UERJ abandonada pelo governo do Rio de Janeiro

O governo do Rio de Janeiro deve R$ 350 milhões para a instituição. Em reportagem para o Bom Dia Brasil, Tânia Carvalho Neto, sub-reitora de graduação da Universidade do Estado do Rio de Janeiro, chora ao falar da situação crítica de servidores, professores e alunos – “Mais de 700 alunos já pediram transferência, foram embora. Tenho servidor sendo despejado, tenho professor com a luz cortada por falta de pagamento, ainda nem recebemos 13º salário de 2016. Ninguém pode pedir um sacrifício desse”.

A reitoria da Universidade do Estado do Rio de Janeiro já adiou seis vezes o retorno das atividades acadêmicas em 2017. O Fórum de Diretores das Unidades Acadêmicas da Universidade  reafirmou mais uma vez, que ainda não é possível o início das aulas, previsto para março, para o ensino básico, a graduação e a pós-graduação na instituição. As aulas deveriam ter começado no dia 17 de janeiro, mas foram adiadas sucessivamente.
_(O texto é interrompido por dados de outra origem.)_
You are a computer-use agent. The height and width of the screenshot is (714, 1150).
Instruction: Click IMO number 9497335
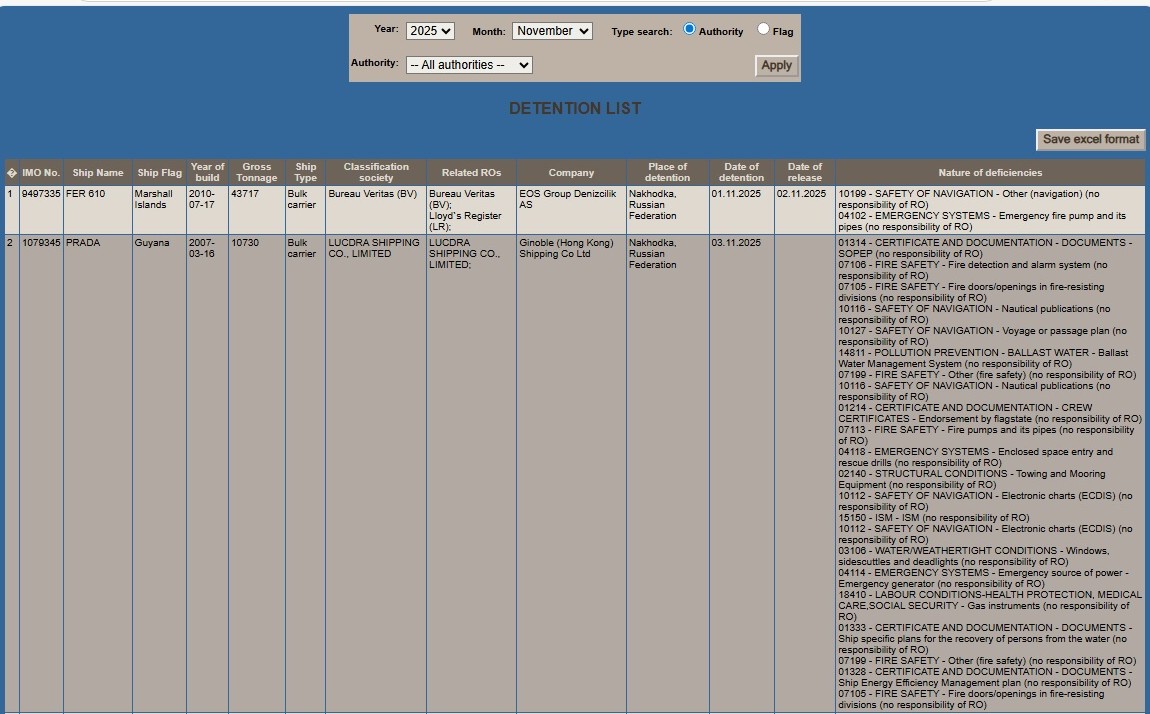pos(41,194)
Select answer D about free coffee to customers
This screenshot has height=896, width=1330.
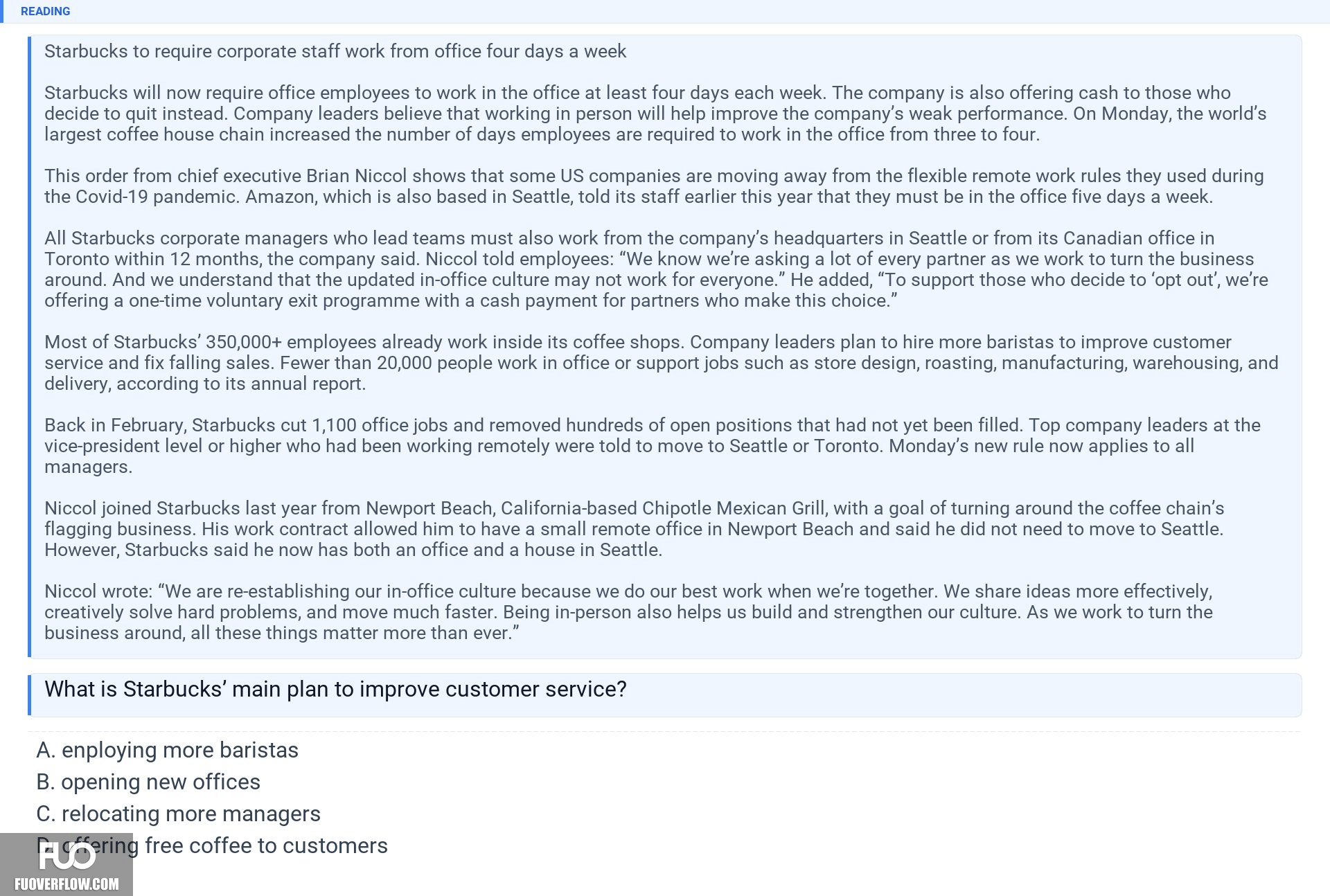[212, 845]
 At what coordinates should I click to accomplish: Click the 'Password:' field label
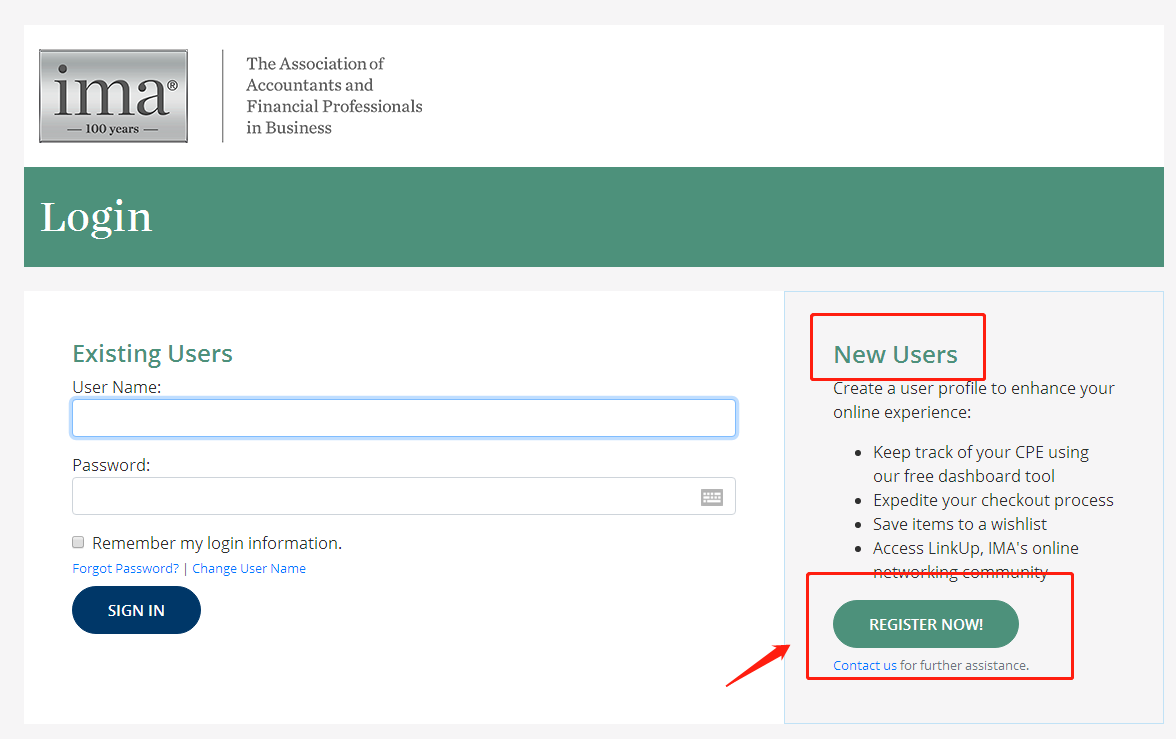pos(111,465)
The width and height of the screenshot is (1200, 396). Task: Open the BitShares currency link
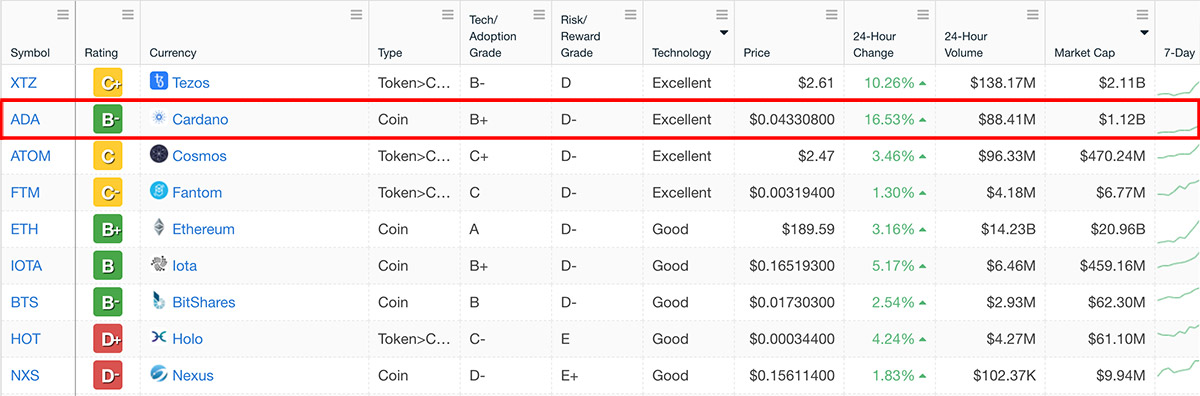coord(204,302)
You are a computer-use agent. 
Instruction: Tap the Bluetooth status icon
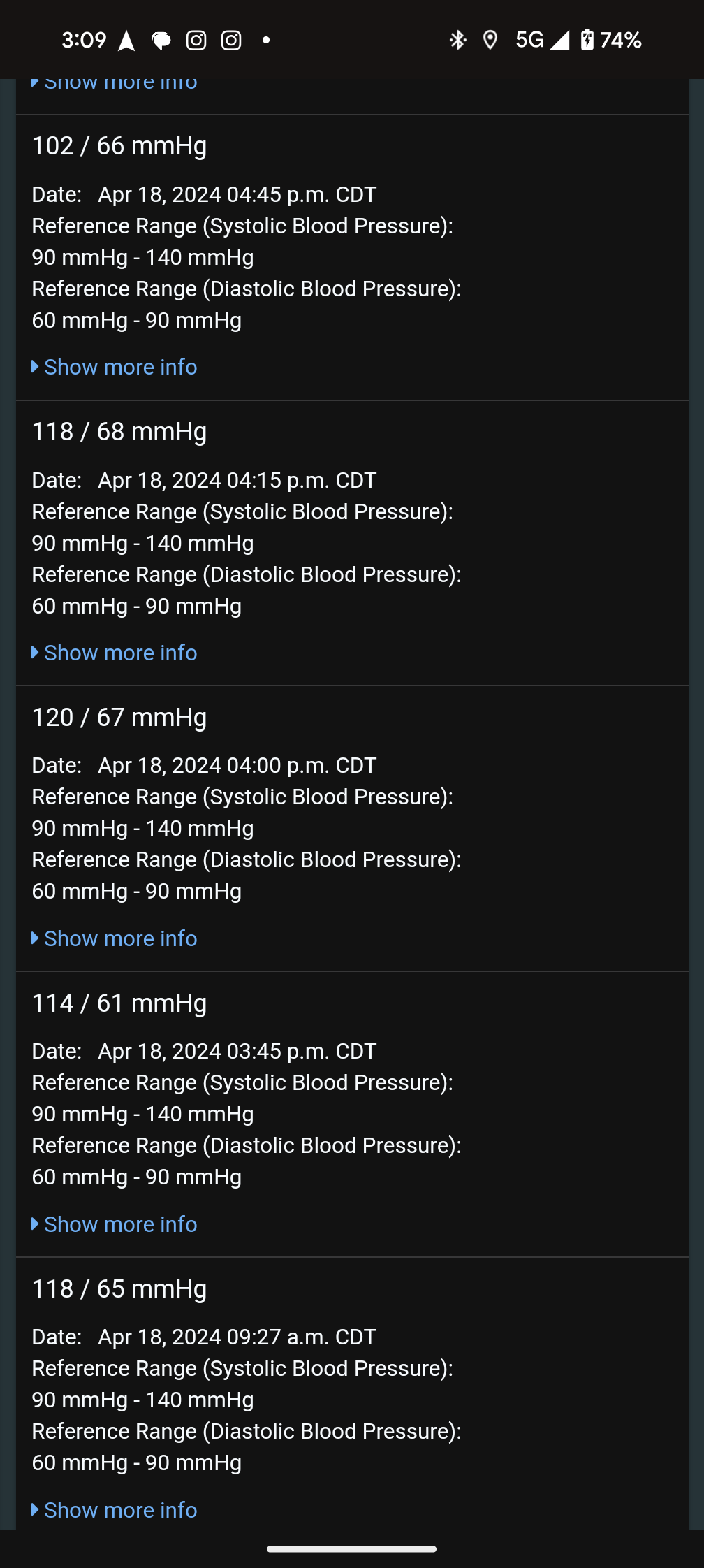click(457, 41)
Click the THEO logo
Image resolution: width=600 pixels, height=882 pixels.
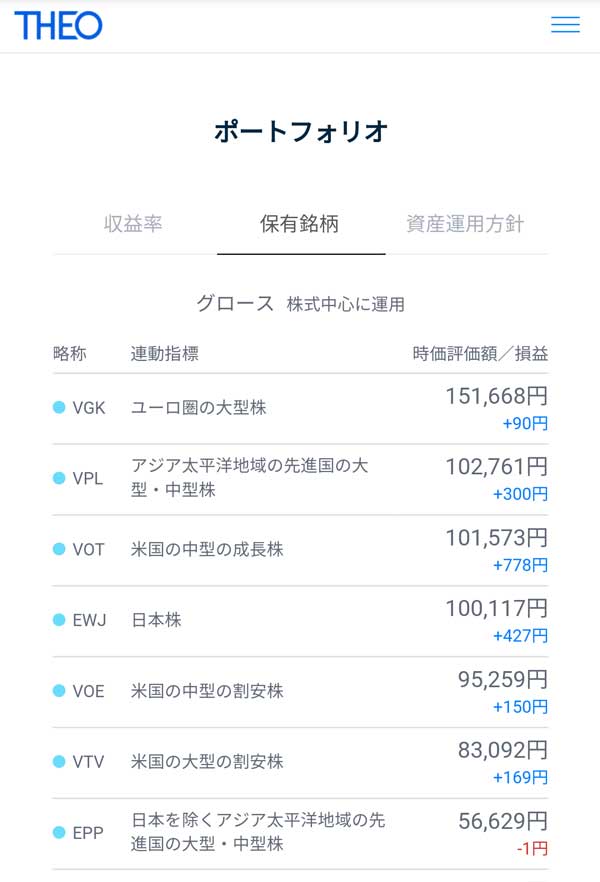(58, 25)
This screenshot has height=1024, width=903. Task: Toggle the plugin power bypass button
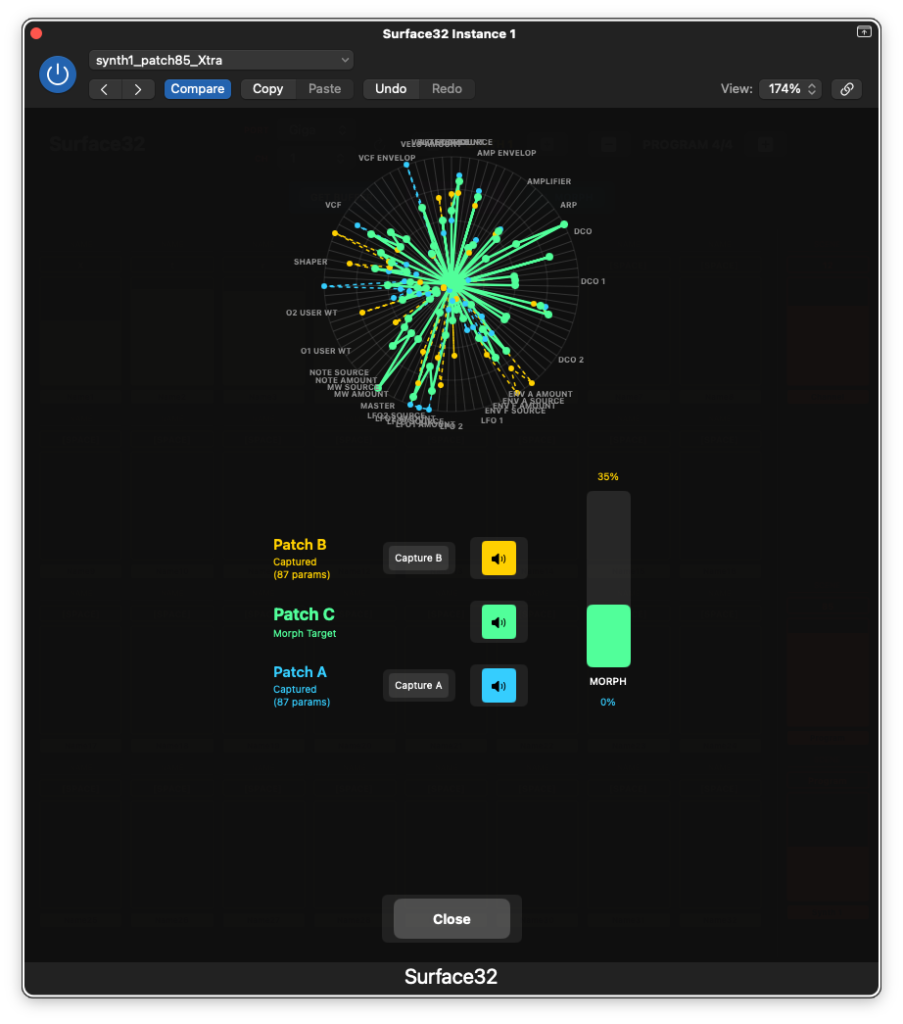coord(57,74)
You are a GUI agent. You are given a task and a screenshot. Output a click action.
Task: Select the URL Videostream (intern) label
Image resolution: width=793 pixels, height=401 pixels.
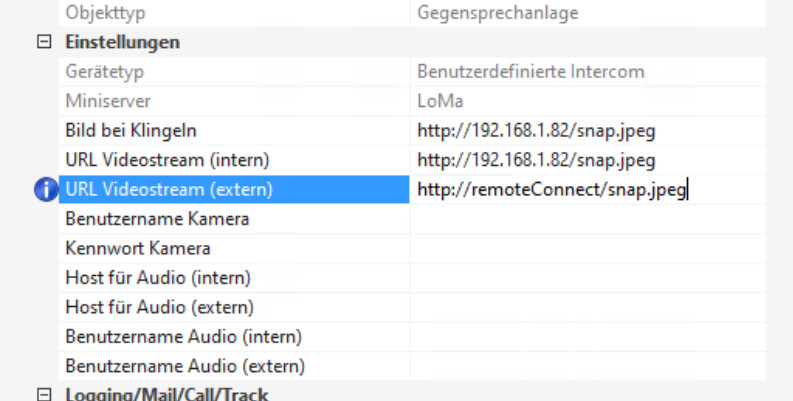(167, 160)
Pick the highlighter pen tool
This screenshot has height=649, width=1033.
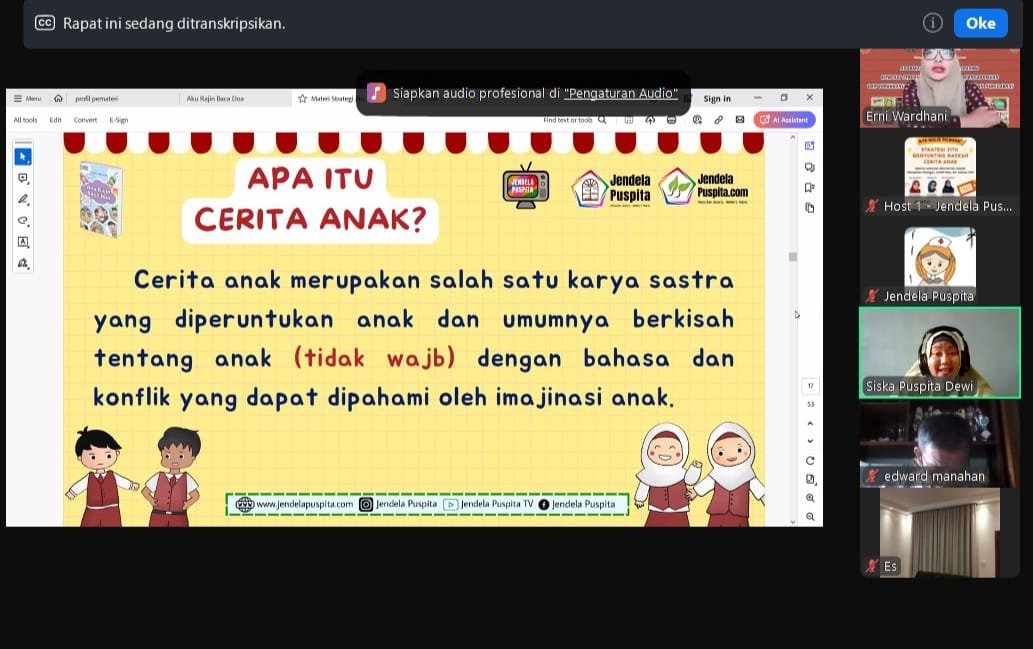click(23, 200)
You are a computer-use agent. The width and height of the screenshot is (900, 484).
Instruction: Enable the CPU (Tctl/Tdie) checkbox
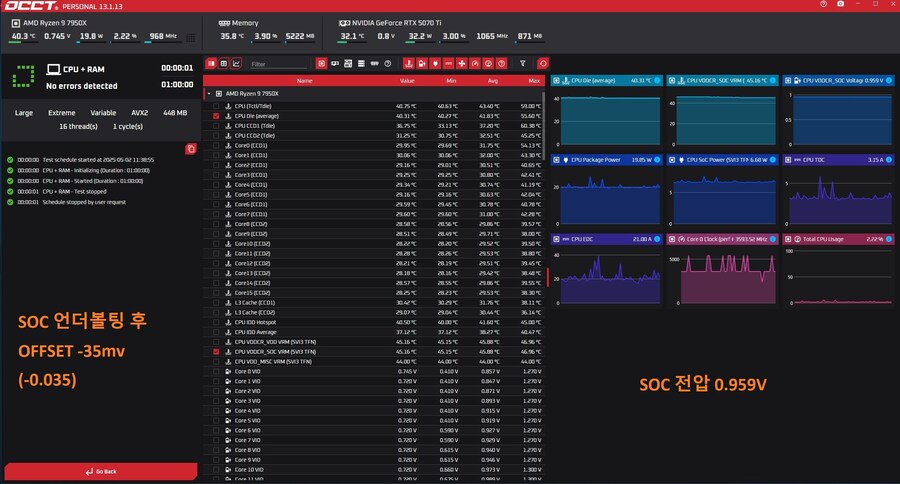[x=216, y=106]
Atualmente, a instituição está sem serviço de restaurante universitário, sem recolhimento de lixo e com apenas 12 funcionários para a limpeza do campus sede. Estudantes não receberam nenhuma bolsa relativa a 2017. Técnico-administrativos e docentes ainda têm vencimentos de 2016 a receber. Até mesmo as crianças do Colégio de Aplicação (CAP) estão há oito meses sem aulas; e 300 trabalhadores da universidade foram demitidos sem receber os salários e direitos que lhes eram devidos.

A Universidade Estadual do Rio de Janeiro está enfrentando a pior crise de sua história. A situação se encontra em níveis degradantes: o problema vai da falta de papel higiênico nos banheiros, a problemas graves, como a falta de pagamento aos docentes desde dezembro do ano que passou. A Universidade está impossibilitada de dar retorno às aulas, pois permanece ainda sem as condições básicas para isso. Sem o repasse da verba do governo estadual, a Universidade carece dos serviços de limpeza, coleta do lixo, manutenções gerais, funcionamento do Restaurante Universitário, além do não pagamento do salário desde dezembro (incluindo o 13º) dos que nela trabalham. A justificativa da Secretaria de Educação é de que, em razão da crise econômica, os repasses tiveram de ser cessados.